[Material provided start]

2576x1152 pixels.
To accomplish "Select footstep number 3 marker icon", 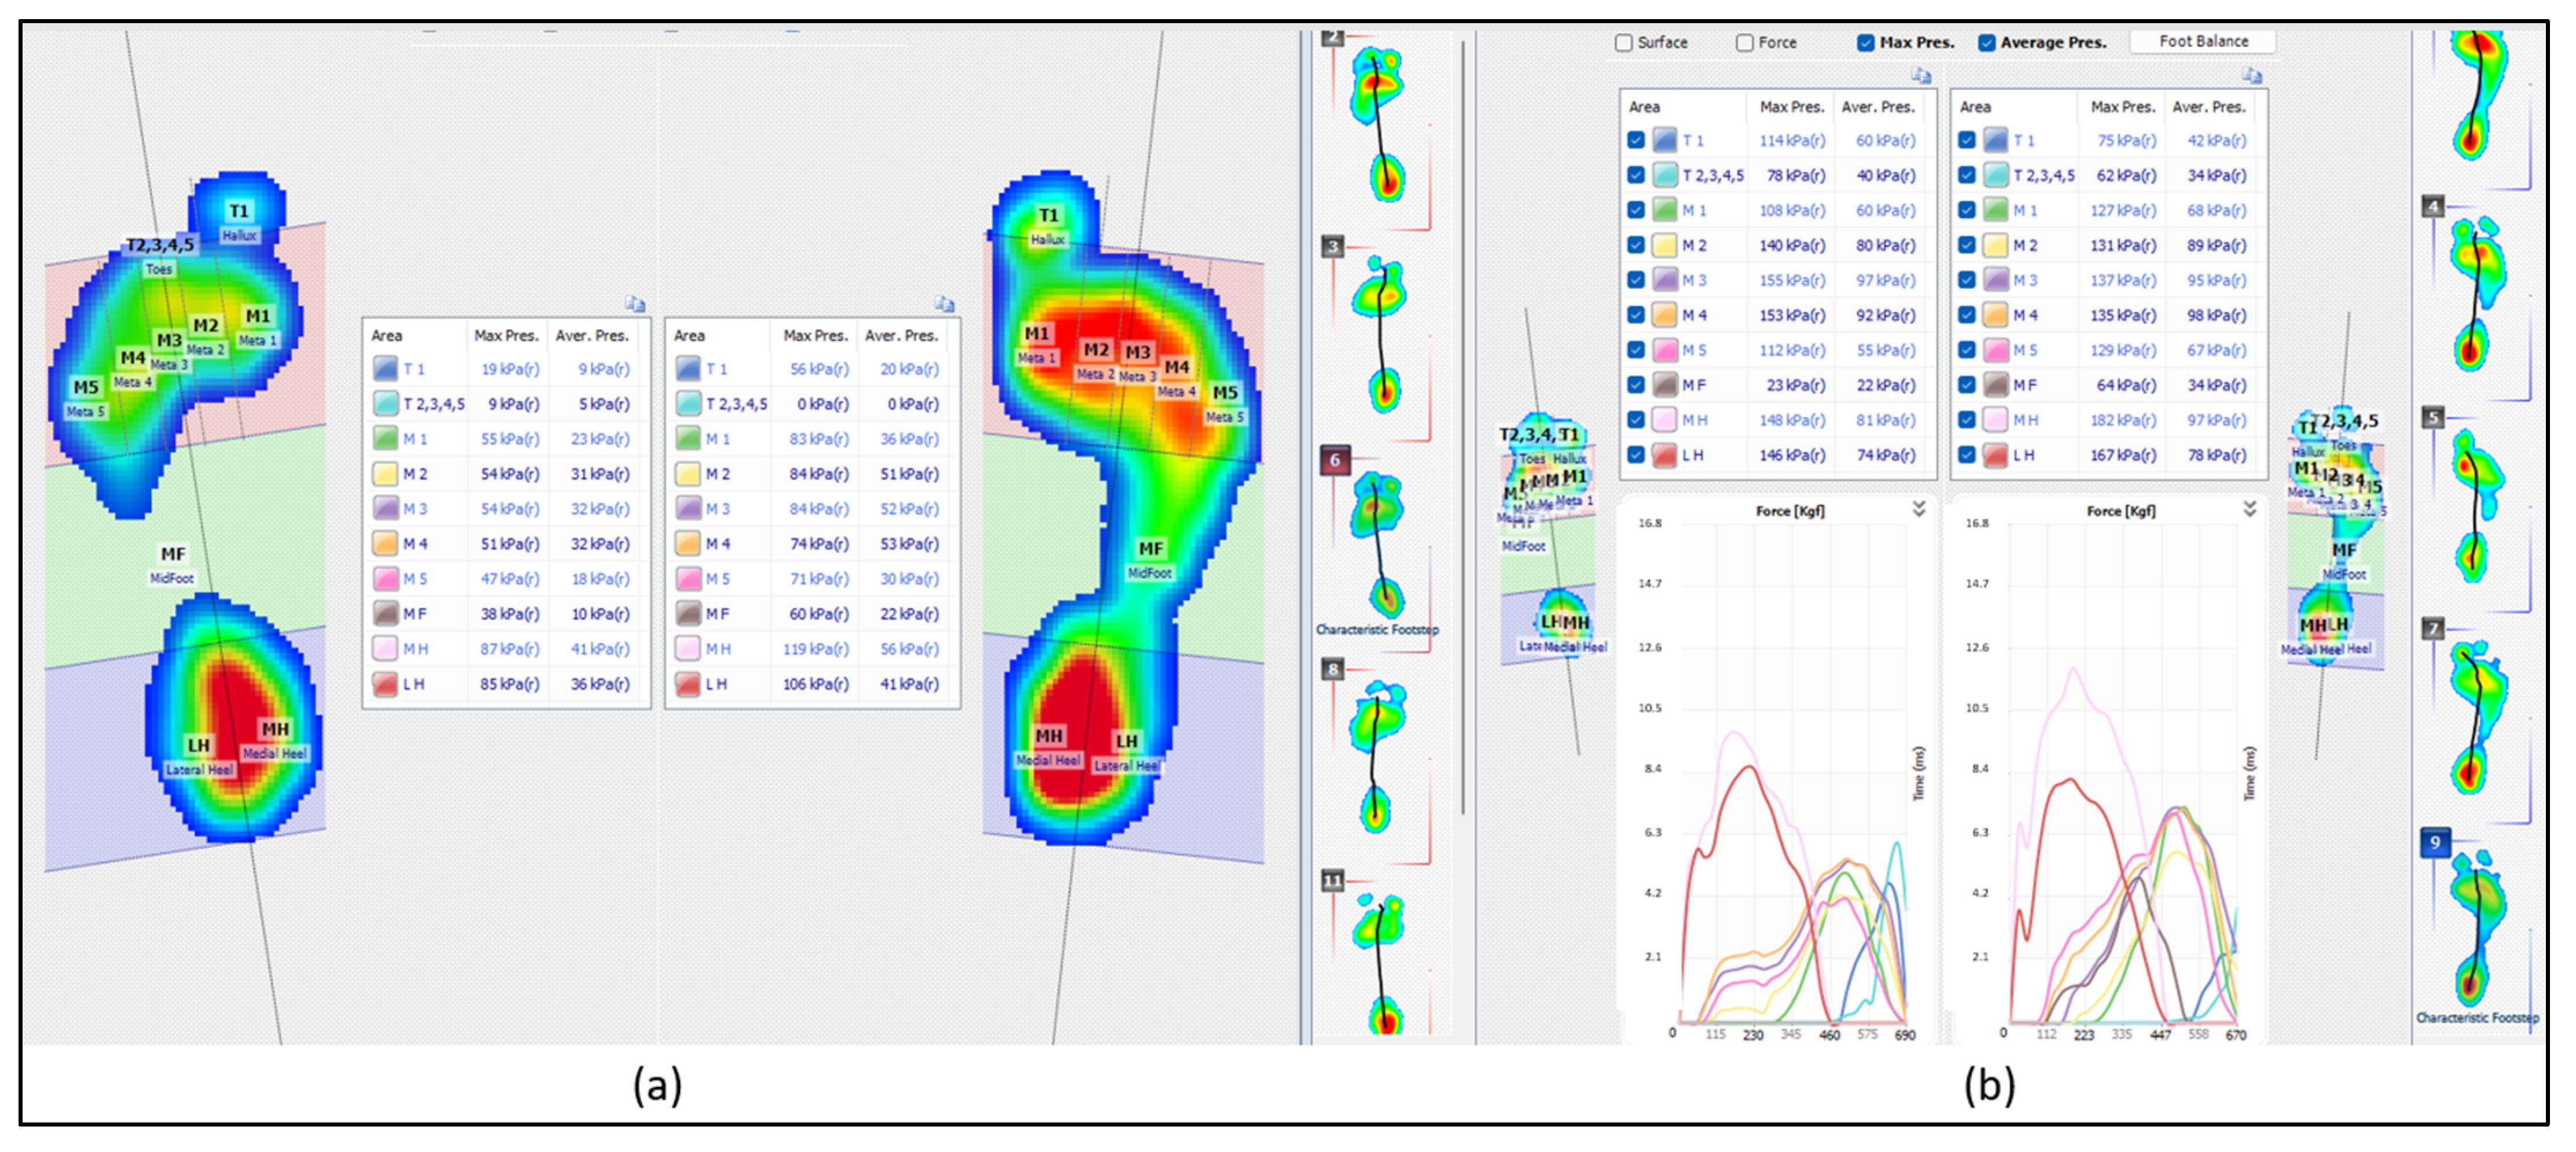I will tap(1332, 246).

[Material provided end]
[Material provided start]

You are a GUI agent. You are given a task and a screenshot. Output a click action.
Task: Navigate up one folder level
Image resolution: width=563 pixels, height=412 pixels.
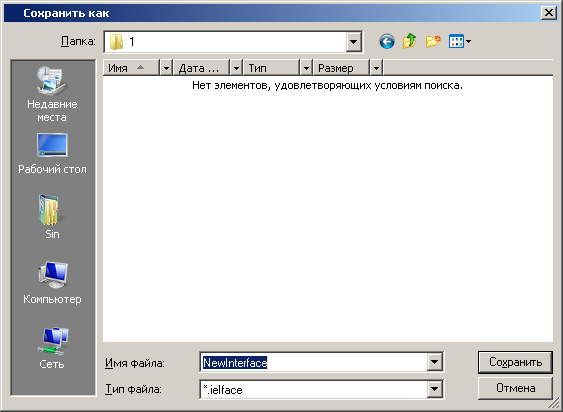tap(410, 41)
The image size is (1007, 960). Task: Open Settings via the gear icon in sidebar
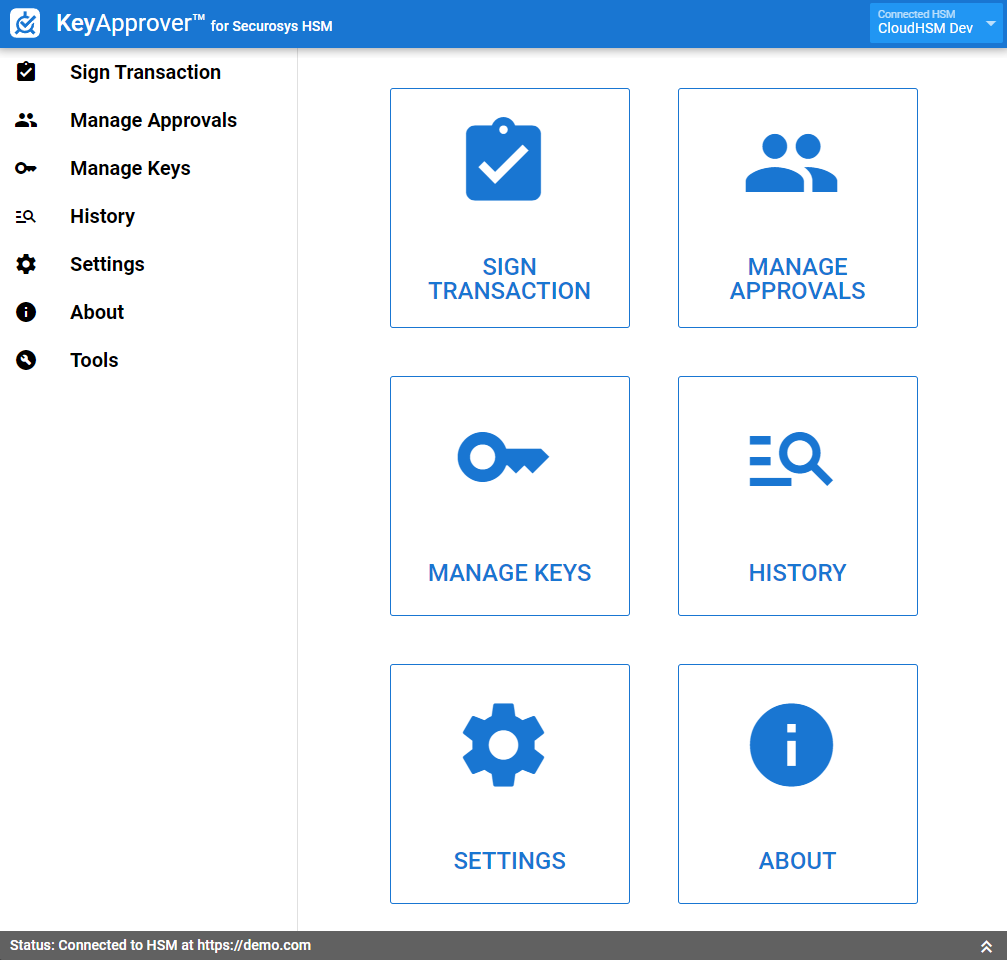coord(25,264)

[Material provided end]

### Your instructions
Substitute "cog icon" for "gear icon" in the lines between the one holding "The image size" and the one holding "coord(25,264)", inclusive, and give back only those lines, otherwise unchanged. Leave the pictures out.

### The reply
The image size is (1007, 960). Task: Open Settings via the cog icon in sidebar
coord(25,264)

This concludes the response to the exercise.